DESCRIPTION OF THE TASK
Look through the data that follows and copy each line with the string "will".

[Stored items]
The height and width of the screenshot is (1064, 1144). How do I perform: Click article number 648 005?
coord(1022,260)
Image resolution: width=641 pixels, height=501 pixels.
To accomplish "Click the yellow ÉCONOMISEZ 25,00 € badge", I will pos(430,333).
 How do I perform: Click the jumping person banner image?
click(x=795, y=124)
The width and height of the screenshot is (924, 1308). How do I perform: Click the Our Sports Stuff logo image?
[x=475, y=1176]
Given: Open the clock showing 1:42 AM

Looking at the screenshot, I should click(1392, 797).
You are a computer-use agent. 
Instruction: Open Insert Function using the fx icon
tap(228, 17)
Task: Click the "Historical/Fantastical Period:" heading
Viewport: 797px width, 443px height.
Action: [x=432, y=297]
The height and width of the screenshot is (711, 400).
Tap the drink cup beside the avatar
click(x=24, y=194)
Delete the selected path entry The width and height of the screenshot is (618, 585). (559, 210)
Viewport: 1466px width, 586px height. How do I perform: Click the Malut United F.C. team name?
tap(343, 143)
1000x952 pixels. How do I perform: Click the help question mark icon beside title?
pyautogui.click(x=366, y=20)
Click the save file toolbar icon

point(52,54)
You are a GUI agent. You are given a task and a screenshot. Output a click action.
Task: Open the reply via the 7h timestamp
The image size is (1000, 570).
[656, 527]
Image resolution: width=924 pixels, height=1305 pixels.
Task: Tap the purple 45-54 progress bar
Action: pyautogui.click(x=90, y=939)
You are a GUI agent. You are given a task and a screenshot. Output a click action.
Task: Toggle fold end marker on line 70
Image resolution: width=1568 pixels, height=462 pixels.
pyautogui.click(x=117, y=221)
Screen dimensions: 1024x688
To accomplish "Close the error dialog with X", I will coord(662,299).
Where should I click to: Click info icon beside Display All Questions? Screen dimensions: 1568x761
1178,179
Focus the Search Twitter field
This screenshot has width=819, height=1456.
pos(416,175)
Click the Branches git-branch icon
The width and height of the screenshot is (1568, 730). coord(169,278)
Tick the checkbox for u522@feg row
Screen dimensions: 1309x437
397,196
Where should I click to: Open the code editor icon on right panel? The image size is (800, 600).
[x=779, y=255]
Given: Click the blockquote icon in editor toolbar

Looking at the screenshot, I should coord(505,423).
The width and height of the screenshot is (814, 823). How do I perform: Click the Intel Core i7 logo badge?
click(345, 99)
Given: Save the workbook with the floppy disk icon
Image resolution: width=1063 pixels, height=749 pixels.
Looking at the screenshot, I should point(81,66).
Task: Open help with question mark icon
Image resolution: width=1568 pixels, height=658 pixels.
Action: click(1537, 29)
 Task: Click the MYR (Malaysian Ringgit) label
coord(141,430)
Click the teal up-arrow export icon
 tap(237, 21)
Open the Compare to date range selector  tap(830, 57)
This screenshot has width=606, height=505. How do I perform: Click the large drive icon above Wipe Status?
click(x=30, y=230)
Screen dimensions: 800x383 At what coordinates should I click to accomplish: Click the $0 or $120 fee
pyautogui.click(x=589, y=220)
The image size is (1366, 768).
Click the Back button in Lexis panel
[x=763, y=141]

WRITTEN SOLUTION
To accomplish "Click the yellow ÉCONOMISEZ 25,00 € badge", I will pos(430,333).
To accomplish "Close the error dialog with X", I will coord(662,299).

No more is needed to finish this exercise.